Why We Touch Our Face – And How to Avoid It
Updated: Apr 23, 2020
This article by Carole Railton is crucial when there is a pandemic upon us and we are being told constantly to stop touching our faces. Everyone is trying to avoid getting COVID-19 which is affecting older people more than younger because their immune systems is often weaker.
by Carole Railton
Humans are complicated creatures because of all our life experiences. We have beliefs, culture, actions, and body language that we do not normally challenge as they have got us this far. We have made decisions to keep going in the style to which we are accustomed to achieve our goals and make life easy for ourselves.
Science however has a different view. It makes predictions about what is going to happen, why we do the things we do and looks at how and why we might change, depending on what is happening to us at different times in our lives.
As a body language expert, I am often asked about why people do the things they do and usually I have the answers and skills to be able to direct people to a more positive and progressive stance.
Recently, I was asked why people touch their faces and how this can be changed given the impact of the now global coronavirus.
Because of the virus, we have been asked to wash our hands, self-isolate, and not touch our faces with our own or others hands in an attempt to stop the virus spreading. Yet, touching our faces, is done in general 20 times a hour. Fingers sometimes even go inside the mouth which indicates a person is under pressure, and when this happens we are generally needing reassurance just like a baby when it is relieved with a teat or a dummy. So we need to reduce pressure, perhaps even look at how hard we challenge ourselves.
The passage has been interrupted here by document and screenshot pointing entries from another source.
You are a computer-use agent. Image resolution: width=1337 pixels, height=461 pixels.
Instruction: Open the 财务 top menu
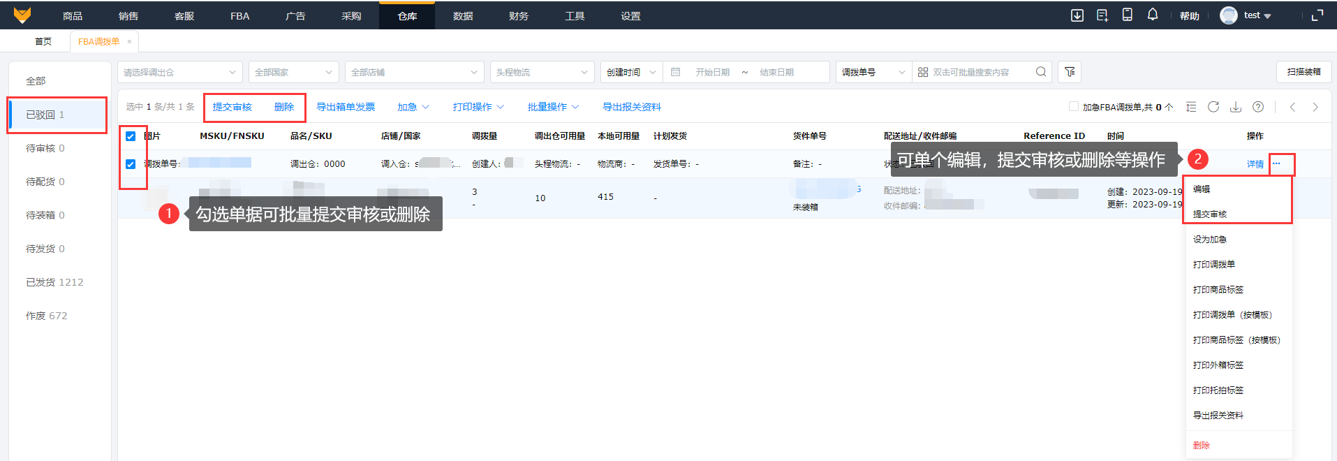(519, 15)
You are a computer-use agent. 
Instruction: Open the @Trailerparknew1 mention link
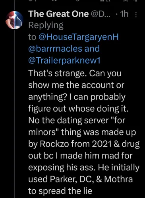64,60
Then there is the neck scratch. We may scratch below the earlobe, or the side of the neck about five times. This touching signal suggests doubt or uncertainty. If you do this in response to others it’s when what they are saying is not what their body language is suggesting. If you do this on your own, it can be that you do not think you are on the right path, that you are unsure.
You might have slapped your head in recent days because of the frustration of the virus. This is known as the forgetfulness gesture.
The slapping of the head communicates how you feel about a situation. The slap has a different meaning, depending on the area you slap. If you slap on your forehead, which is the most common action, this generally means you have forgotten something that would have made your life easier.
All the 20 times you may touch your face in an hour, for whatever reason, are to be avoided now. Here are a couple of suggestions to help you:
Watch yourself in the mirror to see when you do this and where on your face you touch. As mentioned different places on your face suggest different needs and most are stress related. In The Biology of Belief, Dr Bruce Lipton states that stress is responsible for up to 90% of illnesses. When an individual is stressed, the release of stress hormones shuts down the immune system to conserve the body’s energy. Reducing stress will reduce the number of times you touch your face and will also improve your immune system.
Wear thin gloves when you are at home to remind you that you are touching your face and to help you to stop doing this.
Smile as much as you can during your day. Smiling generally stops you holding your hands to your face as when you are happy your arms move in a different direction; they move away from you. You have only to look at successful athletes and pop stars to see they hold their arms above their head when they are happy, their movements are outward rather than inward. Smiling reduces stress and stops you from frowning or being unhappy which will, in turn, help your immune system to recover and be stronger.